Boyd S. Hilton belonged to a family with deep roots in the Catawba Valley pottery tradition. John Wesley Hilton was the patriarch of a family tradition that spans several generations.
Hilton’s father, Curtis, worked at a shop operated by his brother George that closed in 1910. A young Boyd S. moved away and would not return to the family farm in Blackburn until retiring from a long career with the U.S. Merchant Marine. After returning to the farm and through the encouragement of his son, Hilton began to turn under the tutelage of local potters Burlon Craig and Enoch Reinhardt.
Though just a hobby, Hilton excelled in the production of glass-glazed swirlware.

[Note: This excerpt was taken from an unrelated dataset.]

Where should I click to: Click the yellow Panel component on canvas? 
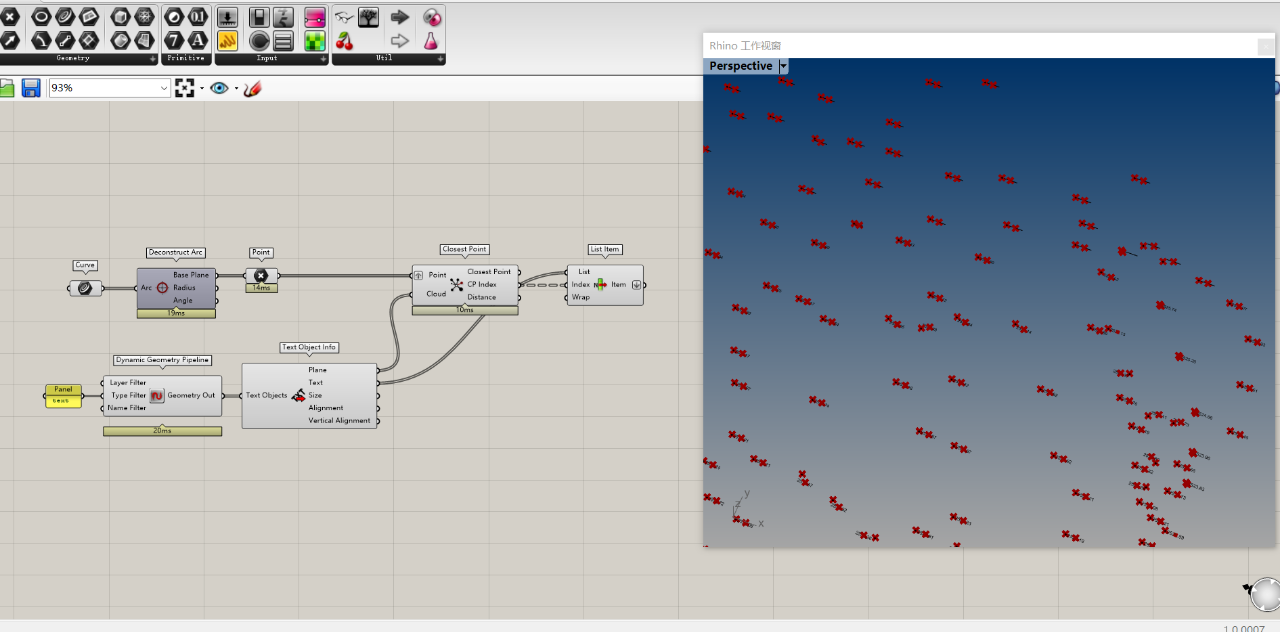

The son of Boyd S. Hilton, Boyd Robert was inspired to learn the potter’s craft after taking a ceramics course and by his awareness of his family’s long connection to the pottery tradition in the region. He encouraged his father to turn and assisted him in getting his pottery set up on the family farm in the Catawba Valley town of Blackburn.
After retiring, Boyd reopened his father’s shop in 2003 and now turns pottery full time. He continues to produce practical wares often highlighted with the blue associated with the Hilton family tradition. Boyd also experiments with his father’s intricate swirlware and produces dogwood-embellished pieces.